The task: From the data underneath, reproduce exactly the stretch that begins at the line with "Task: Open the Farbe color mode dropdown" and ends after the line with "This screenshot has height=474, width=613.".

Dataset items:
··········

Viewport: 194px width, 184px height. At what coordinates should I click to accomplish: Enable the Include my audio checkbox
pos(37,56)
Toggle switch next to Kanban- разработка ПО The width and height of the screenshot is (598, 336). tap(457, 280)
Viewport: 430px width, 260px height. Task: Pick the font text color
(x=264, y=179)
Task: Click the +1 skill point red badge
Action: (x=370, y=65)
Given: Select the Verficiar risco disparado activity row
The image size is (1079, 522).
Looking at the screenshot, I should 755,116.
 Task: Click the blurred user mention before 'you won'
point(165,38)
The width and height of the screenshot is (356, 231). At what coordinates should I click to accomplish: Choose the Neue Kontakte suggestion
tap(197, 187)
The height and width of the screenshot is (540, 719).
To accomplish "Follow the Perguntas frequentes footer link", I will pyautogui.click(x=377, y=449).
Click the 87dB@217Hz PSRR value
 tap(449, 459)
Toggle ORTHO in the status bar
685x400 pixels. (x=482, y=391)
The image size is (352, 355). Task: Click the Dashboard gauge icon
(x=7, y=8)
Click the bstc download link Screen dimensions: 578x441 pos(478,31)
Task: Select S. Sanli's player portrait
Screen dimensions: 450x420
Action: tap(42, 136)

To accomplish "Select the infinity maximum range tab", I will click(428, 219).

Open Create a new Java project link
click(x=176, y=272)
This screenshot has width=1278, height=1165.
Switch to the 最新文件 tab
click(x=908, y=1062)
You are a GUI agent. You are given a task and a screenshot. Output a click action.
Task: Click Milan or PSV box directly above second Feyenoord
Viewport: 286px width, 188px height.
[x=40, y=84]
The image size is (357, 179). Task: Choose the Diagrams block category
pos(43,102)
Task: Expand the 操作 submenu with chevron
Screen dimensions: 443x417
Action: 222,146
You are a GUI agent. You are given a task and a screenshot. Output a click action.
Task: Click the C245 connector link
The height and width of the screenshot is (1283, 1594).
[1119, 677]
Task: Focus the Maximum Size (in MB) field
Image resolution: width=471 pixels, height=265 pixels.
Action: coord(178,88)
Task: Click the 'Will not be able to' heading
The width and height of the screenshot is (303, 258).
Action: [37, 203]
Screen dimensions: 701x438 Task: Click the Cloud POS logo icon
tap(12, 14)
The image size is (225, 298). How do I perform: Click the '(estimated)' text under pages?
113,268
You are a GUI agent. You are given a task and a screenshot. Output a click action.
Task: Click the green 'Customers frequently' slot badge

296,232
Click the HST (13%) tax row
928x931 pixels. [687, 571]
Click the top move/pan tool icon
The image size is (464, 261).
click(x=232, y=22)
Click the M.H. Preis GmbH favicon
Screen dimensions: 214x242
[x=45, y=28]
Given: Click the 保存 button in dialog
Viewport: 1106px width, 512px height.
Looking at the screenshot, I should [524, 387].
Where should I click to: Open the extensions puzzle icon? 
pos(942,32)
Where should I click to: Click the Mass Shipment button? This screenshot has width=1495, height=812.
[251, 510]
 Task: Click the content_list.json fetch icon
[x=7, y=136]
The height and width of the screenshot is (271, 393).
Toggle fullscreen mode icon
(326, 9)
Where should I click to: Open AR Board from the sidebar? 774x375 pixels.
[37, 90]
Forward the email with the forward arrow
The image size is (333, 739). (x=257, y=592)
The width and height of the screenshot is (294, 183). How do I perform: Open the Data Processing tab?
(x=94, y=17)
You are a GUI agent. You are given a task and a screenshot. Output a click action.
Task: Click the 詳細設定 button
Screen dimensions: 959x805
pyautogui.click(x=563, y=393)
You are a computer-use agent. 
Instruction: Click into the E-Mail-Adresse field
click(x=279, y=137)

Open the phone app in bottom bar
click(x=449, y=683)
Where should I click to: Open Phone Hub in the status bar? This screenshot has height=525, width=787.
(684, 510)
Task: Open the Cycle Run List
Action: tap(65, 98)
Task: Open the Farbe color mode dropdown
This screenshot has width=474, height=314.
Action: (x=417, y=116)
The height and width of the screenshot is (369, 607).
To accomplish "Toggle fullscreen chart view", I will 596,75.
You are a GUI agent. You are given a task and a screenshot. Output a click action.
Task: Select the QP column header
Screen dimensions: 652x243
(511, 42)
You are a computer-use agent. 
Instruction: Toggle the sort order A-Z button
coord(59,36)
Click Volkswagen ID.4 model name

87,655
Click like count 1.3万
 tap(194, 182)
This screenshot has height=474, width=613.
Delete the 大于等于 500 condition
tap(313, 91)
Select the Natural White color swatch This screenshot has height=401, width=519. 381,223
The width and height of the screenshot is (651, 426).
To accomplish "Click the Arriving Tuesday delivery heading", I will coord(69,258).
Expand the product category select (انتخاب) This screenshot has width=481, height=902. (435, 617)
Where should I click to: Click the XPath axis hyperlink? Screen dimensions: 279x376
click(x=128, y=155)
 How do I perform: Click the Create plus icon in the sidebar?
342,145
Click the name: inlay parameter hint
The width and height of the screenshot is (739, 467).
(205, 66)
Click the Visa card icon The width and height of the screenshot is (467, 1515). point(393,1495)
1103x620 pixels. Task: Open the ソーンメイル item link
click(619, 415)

··········

Result of the exercise:
Task: Open the Farbe color mode dropdown
This screenshot has width=474, height=314.
Action: (x=417, y=116)
The height and width of the screenshot is (369, 607).
To accomplish "Toggle fullscreen chart view", I will 596,75.
You are a GUI agent. You are given a task and a screenshot. Output a click action.
Task: Select the QP column header
Screen dimensions: 652x243
(511, 42)
You are a computer-use agent. 
Instruction: Toggle the sort order A-Z button
coord(59,36)
Click Volkswagen ID.4 model name

87,655
Click like count 1.3万
 tap(194, 182)
This screenshot has height=474, width=613.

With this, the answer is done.